— What to do —
(a) Copy the passage of the Sydney Smith article starting with "Sydney Gordon Smith (15" and going on through "and Australian sides.".
(b) Carry on writing the article about cricketer Sydney Smith from the point where it stops.

Sydney Smith

Personal information
- Full name: Sydney Gordon Smith
- Born: 15 January 1881 San Fernando, Trinidad and Tobago
- Died: 25 October 1963 (aged 82) Auckland, New Zealand
- Batting: Left-handed
- Bowling: Slow left-arm orthodox

Domestic team information
- 1899/00–1905/06: Trinidad
- 1907–1914: Northamptonshire
- 1917/18–1925/26: Auckland

Career statistics
| Competition | First-class |
| Matches | 211 |
| Runs scored | 10,920 |
| Batting average | 31.28 |
| 100s/50s | 14/60 |
| Top score | 256 |
| Balls bowled | 40,396 |
| Wickets | 955 |
| Bowling average | 18.08 |
| 5 wickets in innings | 71 |
| 10 wickets in match | 19 |
| Best bowling | 9/34 |
| Catches/stumpings | 156/– |
- Source: CricketArchive, 28 May 2014

= Sydney Smith (cricketer, born 1881) =

Trinidadian cricketer (1881–1963)

Sydney Gordon Smith (15 January 1881 – 25 October 1963) was a cricketer who had three distinct careers, playing for Trinidad in the West Indies, for Northamptonshire in England and for Auckland in New Zealand. He also played for representative sides: for the West Indies side that toured England in 1906; for MCC sides that toured the West Indies in 1910–11 and 1912–13; and for New Zealand in matches against MCC and Australian sides.

— Data provided —
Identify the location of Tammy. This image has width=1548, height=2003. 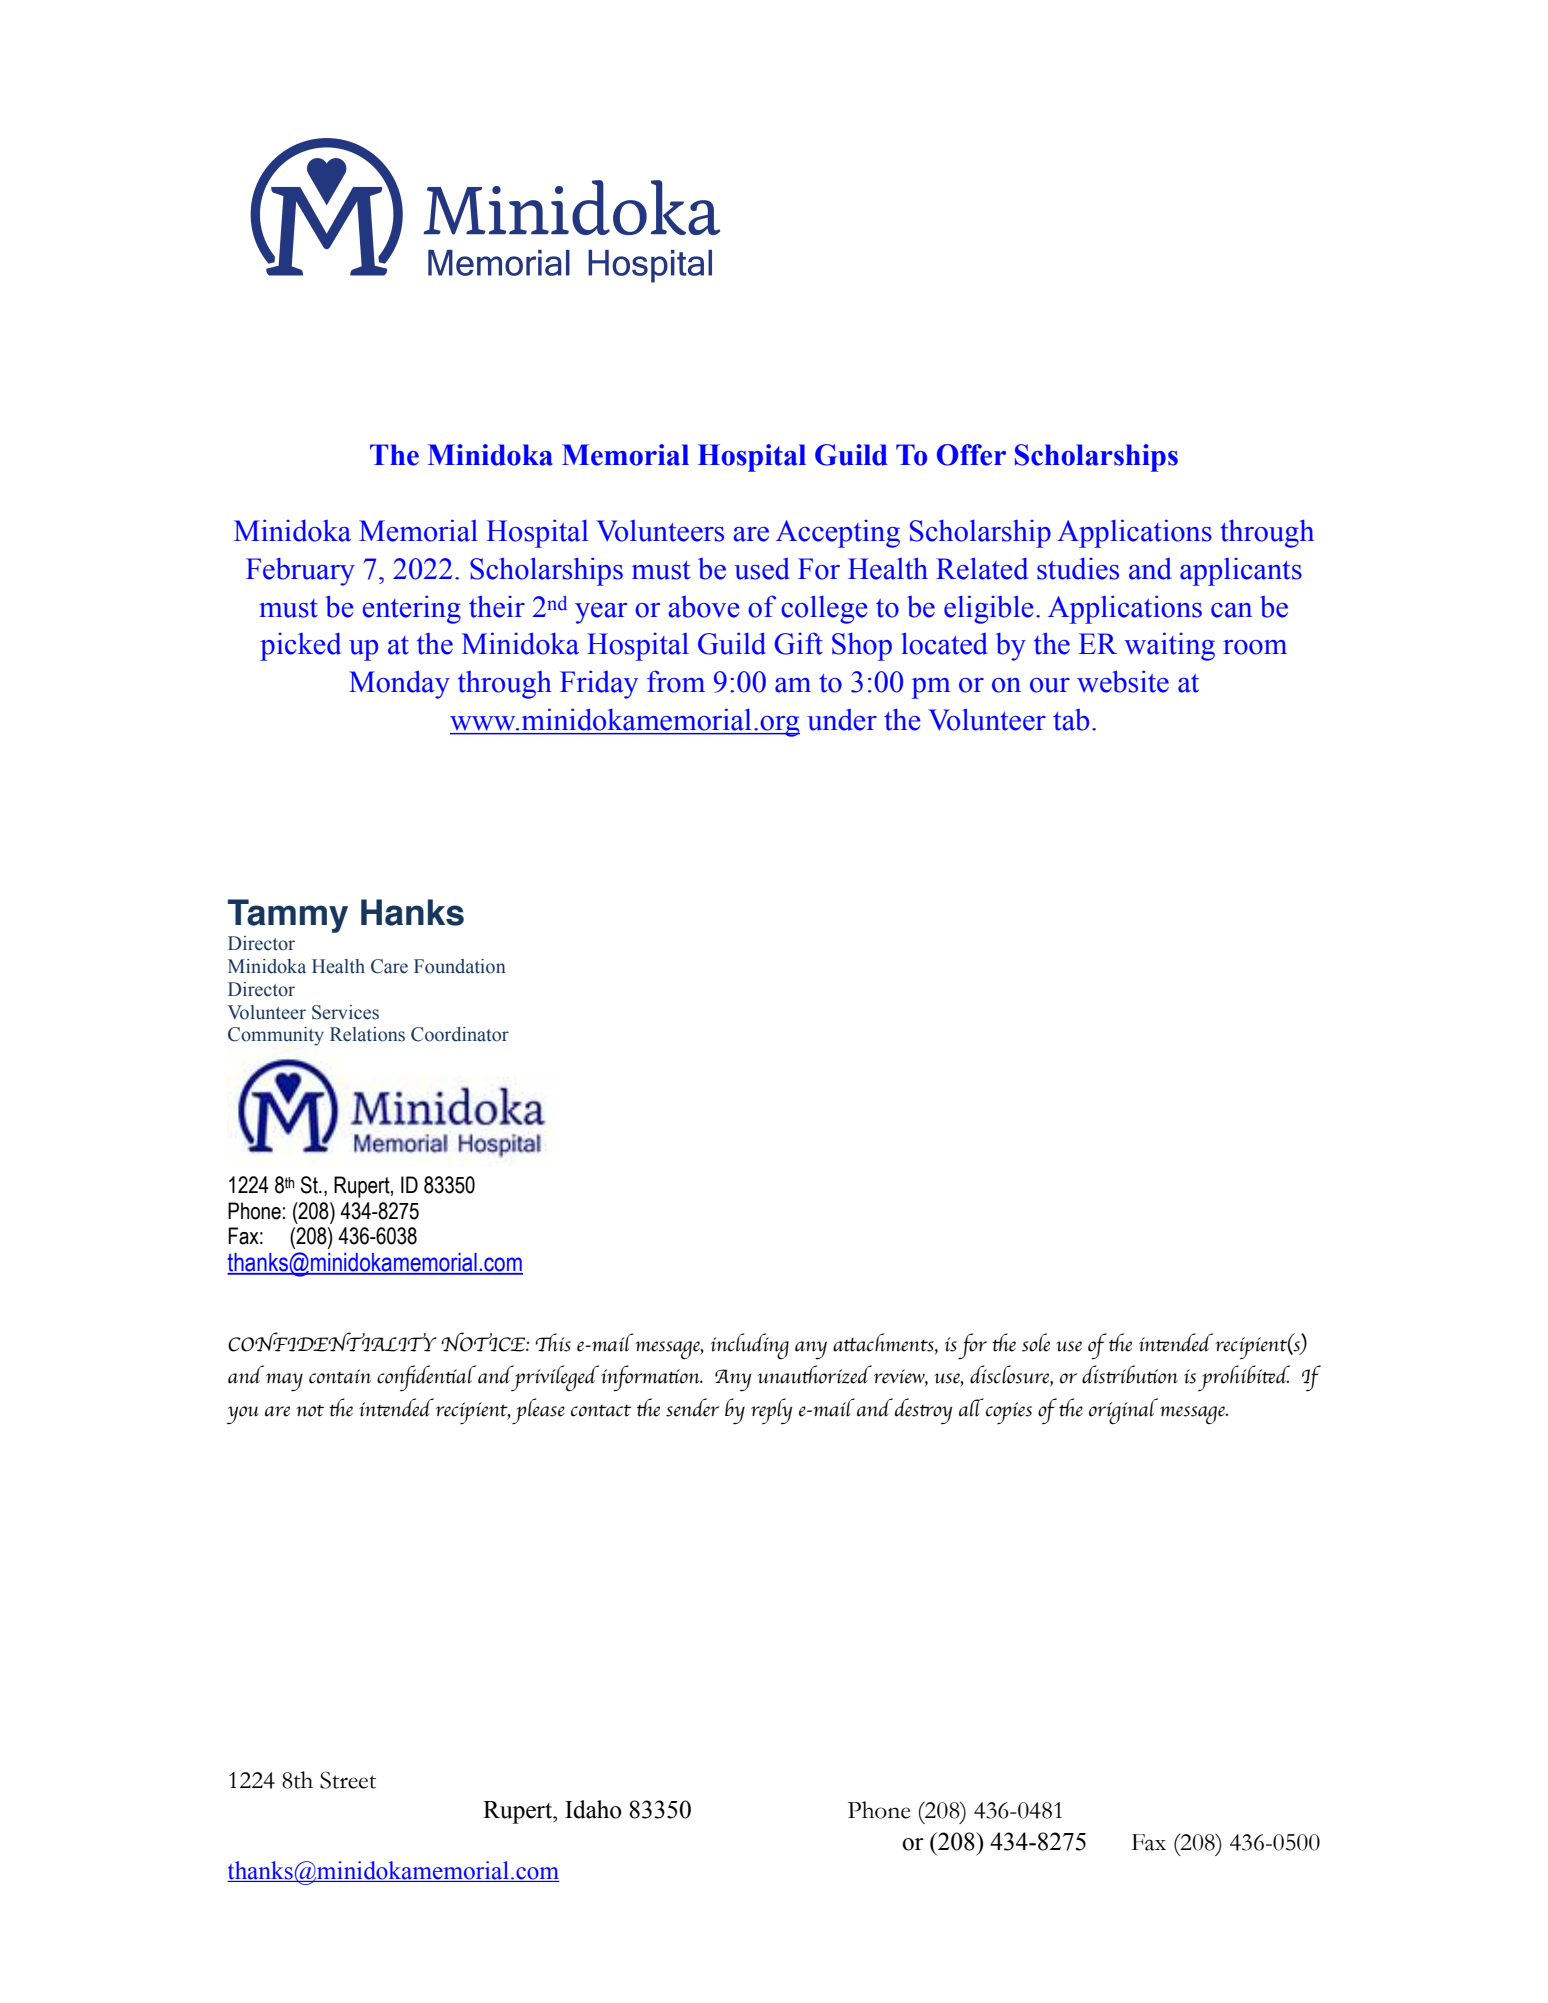
(288, 916).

— Results by task —
(a)
Sydney Gordon Smith (15 January 1881 – 25 October 1963) was a cricketer who had three distinct careers, playing for Trinidad in the West Indies, for Northamptonshire in England and for Auckland in New Zealand. He also played for representative sides: for the West Indies side that toured England in 1906; for MCC sides that toured the West Indies in 1910–11 and 1912–13; and for New Zealand in matches against MCC and Australian sides.

(b)
==West Indies career==
Smith was a forceful left-handed middle-order batsman and a left-arm spin bowler. He played first for Trinidad in the 1899–1900 Inter-Colonial Tournament and was successful over the next few seasons primarily as a bowler. In 1901–02 he was selected for the combined West Indies team in Trinidad against a touring team led by Richard Bennett and including England Test players Bernard Bosanquet, Frederick Fane and Rockley Wilson. He took nine wickets for 34 in the first innings and followed that with seven for 51 in the second. He was again selected for the combined West Indies team in Trinidad against Lord Brackley's team three years later.

Sydney Smith in 1906

He was selected to tour England with the second West Indies team in 1906. He was described pre-tour as "the best amateur bowler in the West Indies, bowls slow left hand; can also bat very well" and "he is regarded as the crack bowler of the side. A left-hander with easy delivery who can make the ball break either way, and who sends down a deceptive fast ball. He can hit with vigour and precision and cuts well. He is a good field in the slips". Smith started the tour extremely well, being particularly effective against the weaker sides. After 8 matches (4 first class, 4 against minor teams) he had scored over 700 runs and taken over 50 wickets. After that his batting was disappointing although he continued to take wickets, including 12 in the final match against Northamptonshire. In first-class matches he scored 571 runs at an average of 24.82, including a century against Hampshire and taking 66 wickets at an average of 24.36. In all matches he performed the "double", scoring 1107 runs and taking 116 wickets, leading the averages in both categories.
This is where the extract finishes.